In [1]:
!pip install requests beautifulsoup4 transformers streamlit torch sentencepiece



In [4]:
!pip install torch torchvision torchaudio



In [2]:
import sys
print(sys.executable)


C:\Users\ruhan\anaconda3\envs\tf_env\python.exe


In [18]:
import requests
from bs4 import BeautifulSoup
from transformers import BartForConditionalGeneration, BartTokenizer, MarianMTModel, MarianTokenizer
import torch

In [1]:
def scrape_news_articles(url):
    """
    Scrapes the title, date, and main content from a Hindi news article.
    Adjust the tags/classes as per the site structure.
    """
    response = requests.get(url)
    soup = BeautifulSoup(response.content, 'html.parser')

    # Adjust selectors for the specific site structure
    title = soup.find('h1')
    date = soup.find('span')
    content_div = soup.find('div')

    title = title.text.strip() if title else "Title not found"
    date = date.text.strip() if date else "Date not found"
    content = content_div.get_text(separator=' ', strip=True) if content_div else "Content not found"

    return {'title': title, 'date': date, 'content': content}


In [2]:
import streamlit as st

@st.cache_resource
def load_translation_model():
    tokenizer = MarianTokenizer.from_pretrained("Helsinki-NLP/opus-mt-hi-en")
    model = MarianMTModel.from_pretrained("Helsinki-NLP/opus-mt-hi-en")
    return tokenizer, model

def translate_text(text, tokenizer, model):
    inputs = tokenizer(text, return_tensors="pt", truncation=True, max_length=512)
    translated = model.generate(**inputs)
    return tokenizer.decode(translated[0], skip_special_tokens=True)


In [3]:
@st.cache_resource
def load_summarization_model():
    tokenizer = BartTokenizer.from_pretrained('facebook/bart-large-cnn')
    model = BartForConditionalGeneration.from_pretrained('facebook/bart-large-cnn')
    return tokenizer, model

def summarize_text(text, tokenizer, model):
    inputs = tokenizer.encode("summarize: " + text, return_tensors="pt", max_length=1024, truncation=True)
    summary_ids = model.generate(inputs, max_length=150, min_length=50, length_penalty=2.0, num_beams=4, early_stopping=True)
    summary = tokenizer.decode(summary_ids[0], skip_special_tokens=True)
    return summary


In [4]:
import pandas as pd
from datasets import Dataset

# Load and clean dataset
df = pd.read_csv('scrapped_clean.csv')  # ✅ use read_csv for CSV files
df.columns = ["hindi", "english"]
df.dropna(inplace=True)

# Convert to HuggingFace Dataset
dataset = Dataset.from_pandas(df)


  from .autonotebook import tqdm as notebook_tqdm


In [5]:
print(dataset[0])

{'hindi': 'पहलगाम अटैक पर विवादित पोस्ट, 7 राज्यों में 26 गिरफ्तार:इनमें विधायक, पत्रकार, वकील और स्टूडेंट शामिल; देश विरोधी टिप्पणी की थी', 'english': 'Disputed posts on Pahalgam attack, 26 arrested in 7 states: these include MLAs, journalists, lawyers and students; Was made anti -national comments'}


In [6]:
# Format dataset to match Hugging Face translation format
def format_translation(example):
    return {
        "translation": {
            "hi": example["hindi"],
            "en": example["english"]
        }
    }

formatted_dataset = dataset.map(format_translation)
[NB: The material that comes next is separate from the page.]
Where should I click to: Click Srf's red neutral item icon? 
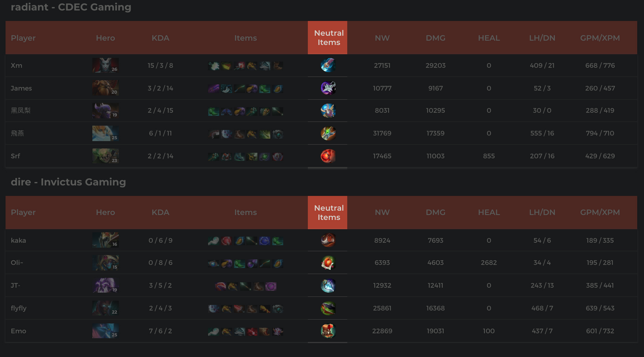click(328, 156)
Map: 100%|██████████| 239/239 [00:00<00:00, 6196.04 examples/s]


In [7]:
from transformers import MarianTokenizer

model_name = "Helsinki-NLP/opus-mt-hi-en"
tokenizer = MarianTokenizer.from_pretrained(model_name)

def tokenize(batch):
    hi_texts = [item["hi"] for item in batch["translation"]]
    en_texts = [item["en"] for item in batch["translation"]]
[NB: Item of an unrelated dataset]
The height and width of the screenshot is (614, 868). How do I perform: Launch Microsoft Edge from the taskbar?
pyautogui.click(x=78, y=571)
    inputs = tokenizer(hi_texts, padding="max_length", truncation=True, max_length=64)
    targets = tokenizer(en_texts, padding="max_length", truncation=True, max_length=64)

    return {
        "input_ids": inputs["input_ids"],
        "attention_mask": inputs["attention_mask"],
        "labels": targets["input_ids"]
    }

tokenized_dataset = formatted_dataset.map(tokenize, batched=True)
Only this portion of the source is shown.